Neyi neden yaptığının ve kendinin farkındalığı gerçekten yolu yürüyebilmek için olmazsa olmazlardan. Bugünün bilgi işletmeleri, dijital ürün ve servisleri çıkartıklarında, müşteri odağında, 5N 1K sorusunu ve 5Why sorularını cevaplandırmak durumunda. Tek bir noktaya takılarak, fikir ve ürüne aşık olmak, iş modeli oluşturamamaya, farklılık ve ölçek oluşturamamaya sebep olur.

Farkındalık konusunu birçok yazımda yazdım. Farkındalık problemlerinin, insanın içerisindeki egodan kaynaklı olduğu, yani insanın kendi ana doğal ayarlarında olduğundan, insanın kendi kendisini fark etmesi, kendine içine yolculuk bunu öğrenebilmesi, kamil insan olma yolundaki yolculuğunda, fırsatları görebilmesi, beynini buna göre hazırlamasının kritik olduğunu anladık.
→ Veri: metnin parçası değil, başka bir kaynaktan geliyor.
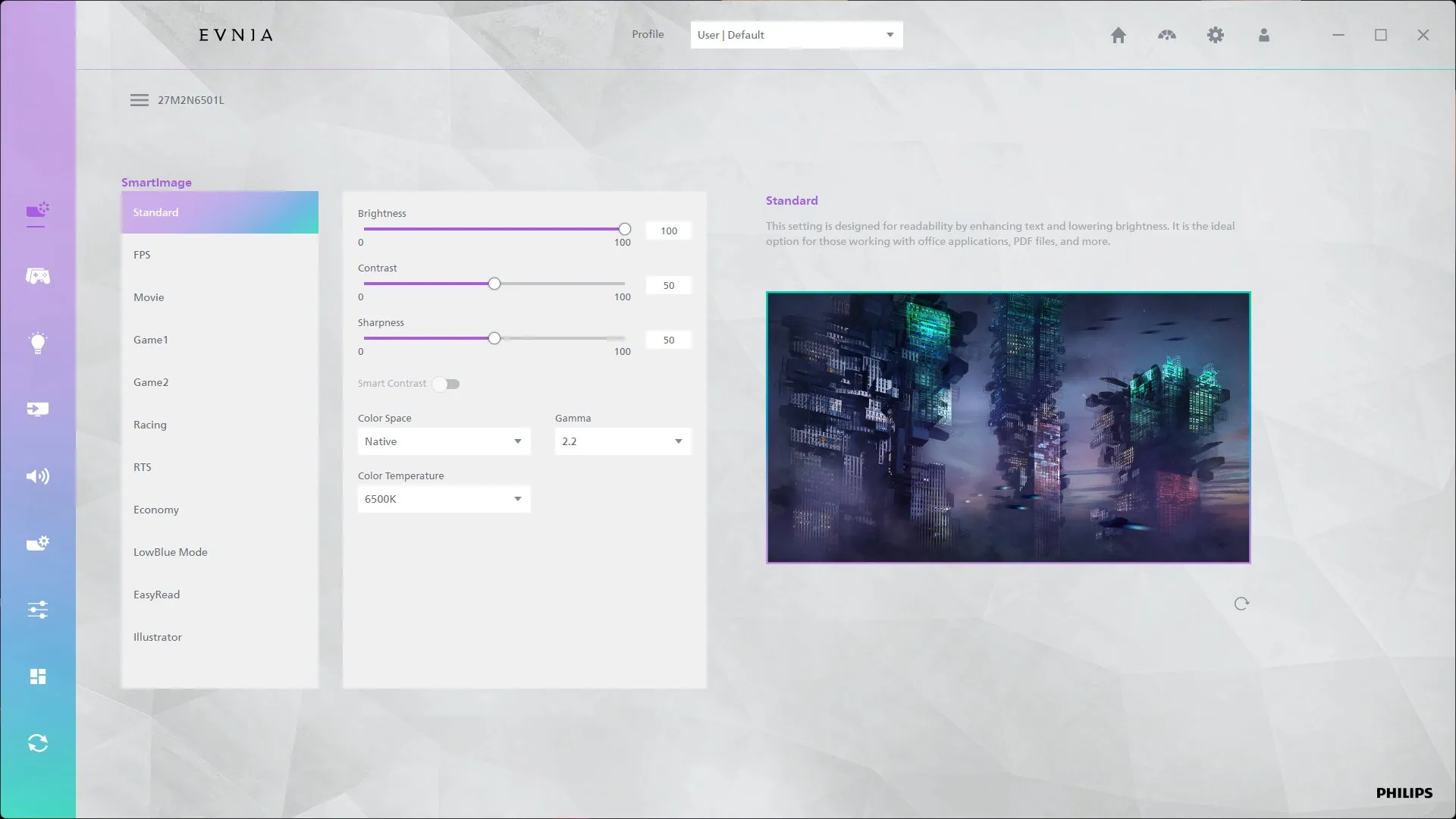Click the Brightness value field showing 100

coord(668,231)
Fırsatlar, hazırlıklı beyinlere gelir.

Farkındalık düşük, ego dinlemeye engel ise o zaman yolculuk için bir neden kalmıyor. Bu da takımların neden yapması gerektiğini, WIIIFM frekanslarına hitap edememeyi getirir.

Bu takımların stratejik olarak ikna edilmesi, etkilenmesi ve liderliğin bir parçasıdır.

Eğer farkındalık konusunda, egonun sesi ön planda ise, öğrenme, analiz, yazma arka planda kalmış ise, bunu da ego ve dinleme yazımın içerisinde anlatmışım.

Rekabetçi avantaj, bilgi devrimi içerisinde, icat kadar ölçeklebilir iş modellerinden geliyor. Bunu sağlayabilmek için derin anlayan, anlamak için dinleyen, egosuna yenik düşmeyen liderlere, bu liderlerin stratejik olarak ikna ettiği derin bilgi birikime sahip insanlara, onların yaratmış olduğu bilgi ve derinliği kullanacak farklı disiplinlerden insanlara, birbirine saygı duyan, ayrışmayan, farklılıkları kucaklayan bir kültüre, bu kültürü ölçekleyebilecek, alçakgönüllü, bilgili, farkındalığı yüksek kamil insan yolculuğuna çıkmış üstadlara ihtiyacınız olur.

Bilgi devrimindeki rekabetçi avantajın sosu, derin bilgi birikimi, konuların derin anlaşılması, rütbeleri ile değil, derinlikleri ile işi yapan, bilgiden kaynaklı olarak değer yaratabilen insanlardır.

Sanayi devriminde içerik ne kadar az, ego ne kadar şişkin ise, boş olmaktan dolayı daha hızlı yükselme şansına sahip, rütbeler ile bu dönem okunduğu içinde başarı kavramlarını bunun ile dolduran bir yapı ile karşı karşıyaydık. Bu dönemin başarı farktörleri ile bilgi devrimini yapılandırmak maalesef mümkün değil.

Bilgi devriminde kendi alanında daha fazla içeriğe sahip, takımlar arasında çalışabilen, farklılıklara değer veren, alçakgönüllü, dolu olduğu için yükselmeyen ancak değeri üreten, rütbeler ile motive olmamış, takımların derin bilgi birikimi nedeniyle, birlikte çalışması, birbirlerini dinlemesi, kamil insan yolculuğu içerisinde değeri ve farklılıkları yakalaması nedeniyle, rekabetçi avantaj yakalabilecekleri bir dönemdeyiz.